(Saved data entries)
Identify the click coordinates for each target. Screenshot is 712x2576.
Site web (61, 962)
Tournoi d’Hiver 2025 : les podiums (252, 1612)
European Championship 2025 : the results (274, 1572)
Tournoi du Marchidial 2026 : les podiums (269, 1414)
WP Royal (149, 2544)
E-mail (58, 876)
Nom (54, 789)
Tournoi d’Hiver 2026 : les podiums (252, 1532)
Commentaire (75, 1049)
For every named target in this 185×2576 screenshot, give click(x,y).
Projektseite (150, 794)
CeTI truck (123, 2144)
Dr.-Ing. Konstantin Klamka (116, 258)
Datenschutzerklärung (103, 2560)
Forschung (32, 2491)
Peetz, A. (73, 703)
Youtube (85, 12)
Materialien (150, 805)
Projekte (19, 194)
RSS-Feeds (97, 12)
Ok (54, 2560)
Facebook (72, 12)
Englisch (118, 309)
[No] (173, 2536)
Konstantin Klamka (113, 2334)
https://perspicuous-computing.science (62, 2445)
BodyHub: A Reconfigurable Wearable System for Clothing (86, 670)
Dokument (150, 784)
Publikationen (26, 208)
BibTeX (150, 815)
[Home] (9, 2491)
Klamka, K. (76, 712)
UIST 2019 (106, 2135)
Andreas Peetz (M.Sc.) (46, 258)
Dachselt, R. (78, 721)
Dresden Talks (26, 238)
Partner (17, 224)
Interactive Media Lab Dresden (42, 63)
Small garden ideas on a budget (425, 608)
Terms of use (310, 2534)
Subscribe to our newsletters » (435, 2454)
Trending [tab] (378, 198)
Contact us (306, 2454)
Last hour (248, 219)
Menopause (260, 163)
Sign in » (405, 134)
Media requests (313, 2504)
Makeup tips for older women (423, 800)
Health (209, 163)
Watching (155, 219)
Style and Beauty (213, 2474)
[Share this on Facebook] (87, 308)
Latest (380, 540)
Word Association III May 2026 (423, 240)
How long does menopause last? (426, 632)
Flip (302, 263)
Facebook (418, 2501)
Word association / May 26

EXERCISE DIRECTIONS:
Copy, exactly and only, the lines above that begin with the one containing "Trending [tab] (378, 198)" and finish with the one containing "Style and Beauty (213, 2474)".

THE COMPLETED TASK:
Trending [tab] (378, 198)
Contact us (306, 2454)
Last hour (248, 219)
Menopause (260, 163)
Sign in » (405, 134)
Media requests (313, 2504)
Makeup tips for older women (423, 800)
Health (209, 163)
Watching (155, 219)
Style and Beauty (213, 2474)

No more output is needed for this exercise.